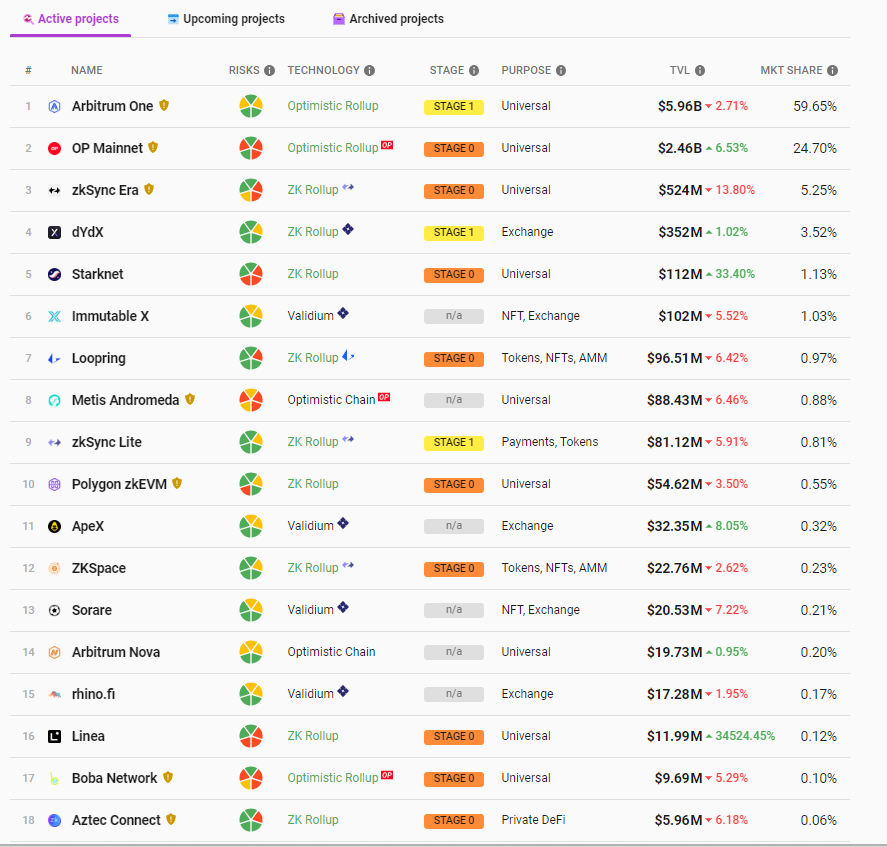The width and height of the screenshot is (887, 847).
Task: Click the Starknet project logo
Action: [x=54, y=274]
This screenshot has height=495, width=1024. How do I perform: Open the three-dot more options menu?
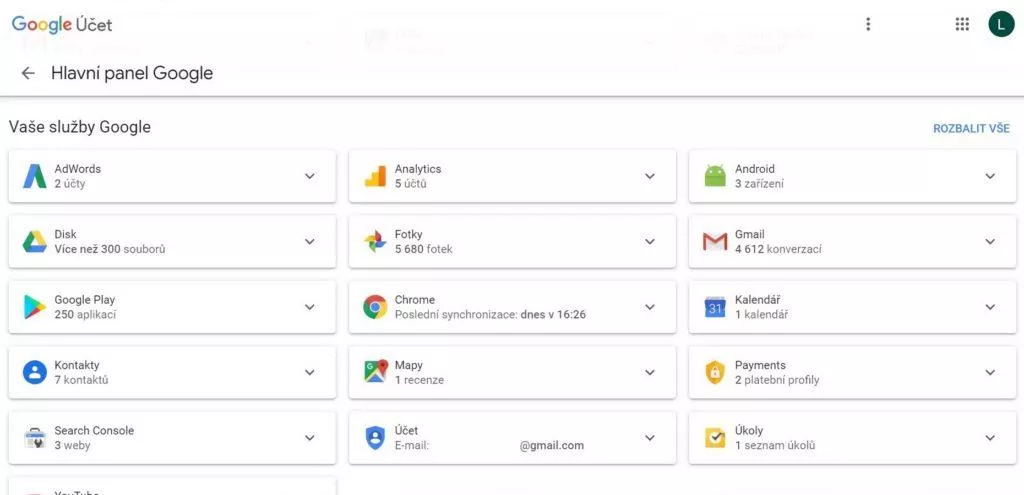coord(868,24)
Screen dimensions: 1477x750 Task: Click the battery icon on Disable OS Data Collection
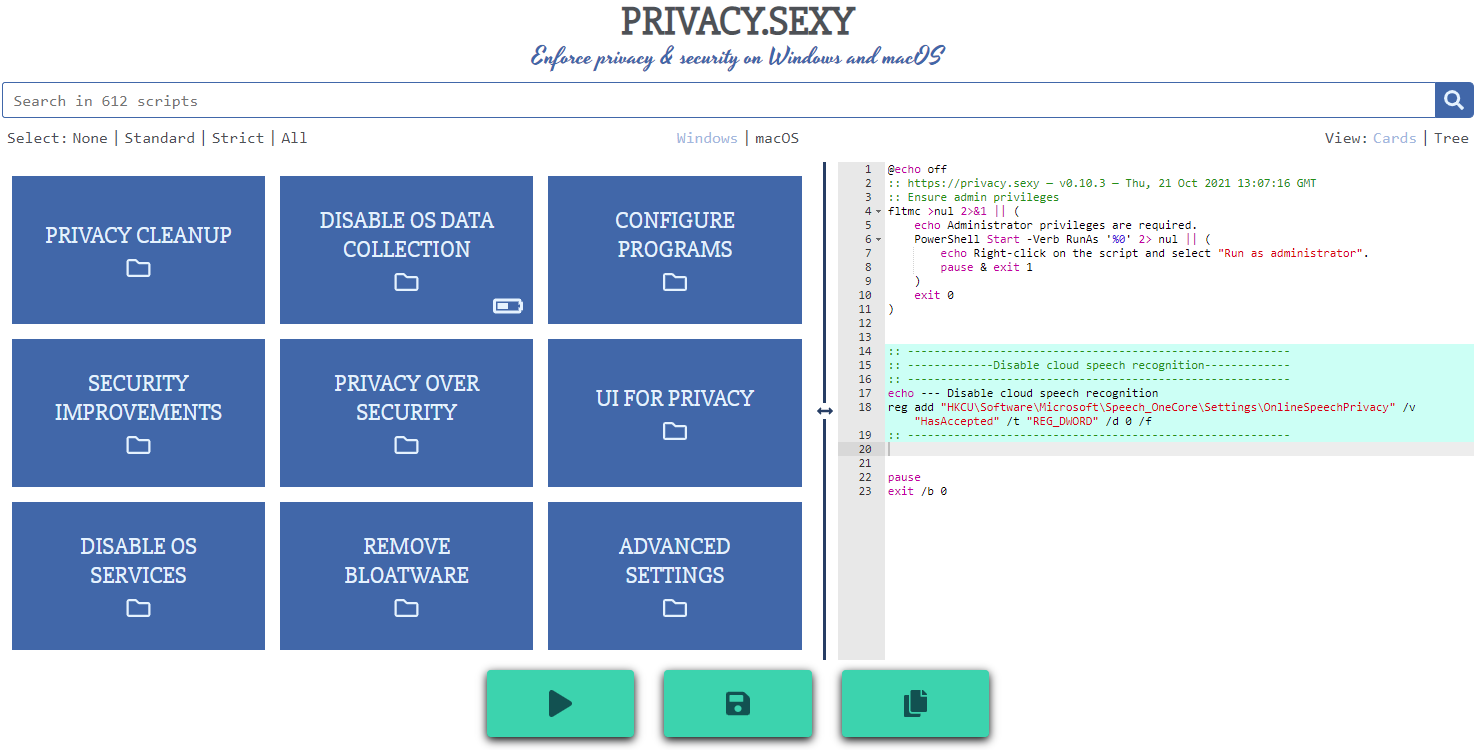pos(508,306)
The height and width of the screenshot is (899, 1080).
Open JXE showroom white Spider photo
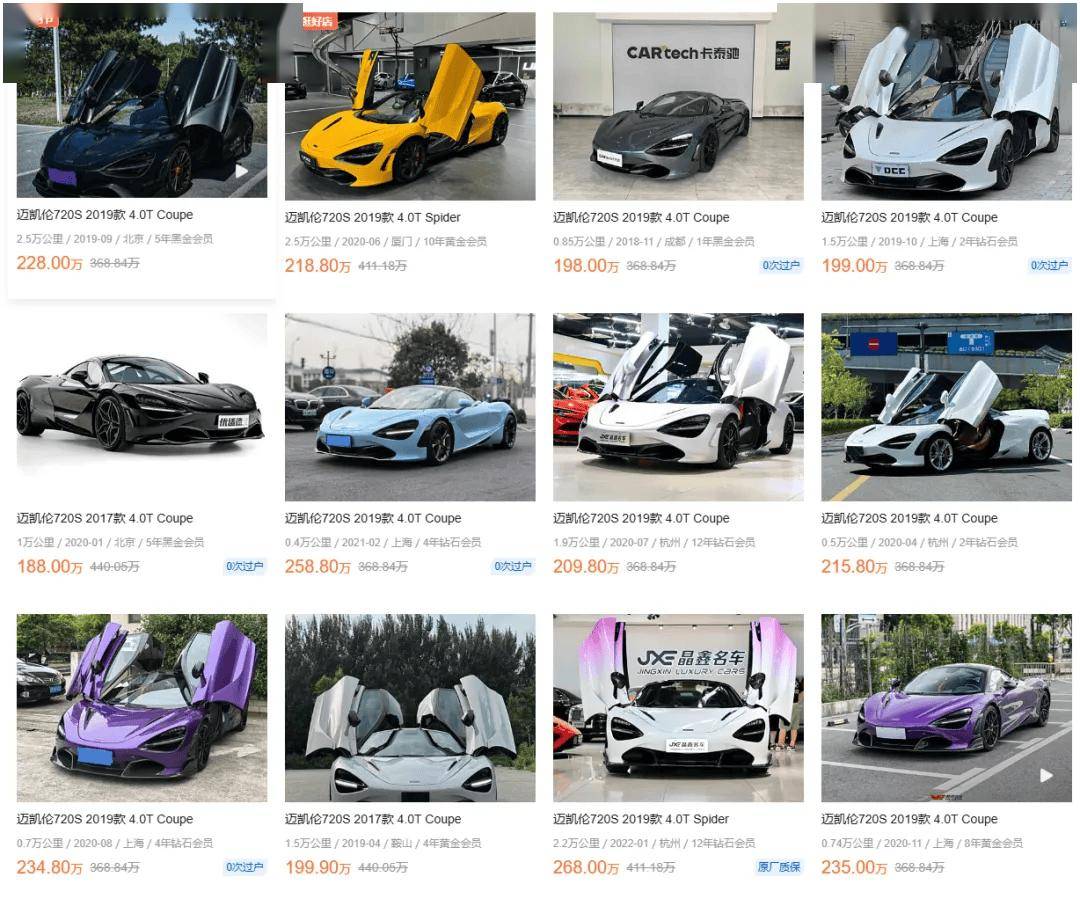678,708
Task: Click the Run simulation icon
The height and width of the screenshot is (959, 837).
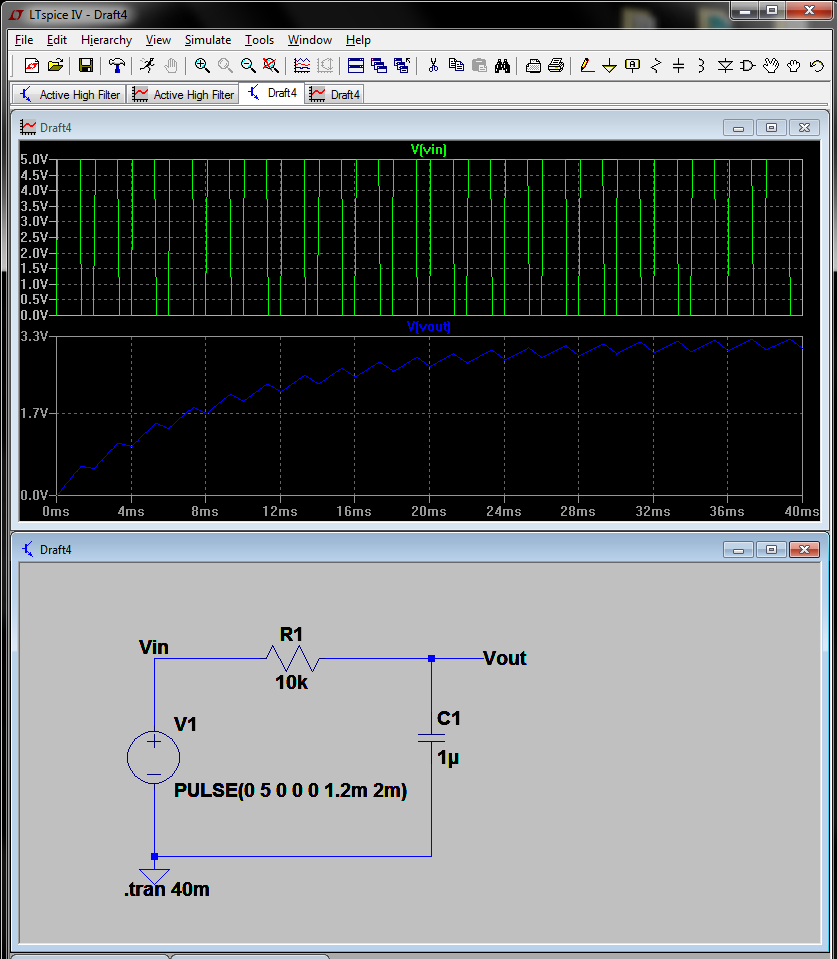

• **ASSIGNMENT**: Within the listing above, extract exactly the lines that run from the one containing "This screenshot has" through the one containing "Task: Click the Run simulation icon", excluding any pictures.

• **RESPONSE TO THIS EXERCISE**:
This screenshot has height=495, width=1024. How do I perform: Open the three-dot more options menu?
coord(868,24)
Screen dimensions: 1477x750 Task: Click the battery icon on Disable OS Data Collection
pos(508,306)
The height and width of the screenshot is (899, 1080).
Open JXE showroom white Spider photo
678,708
Task: Click the Run simulation icon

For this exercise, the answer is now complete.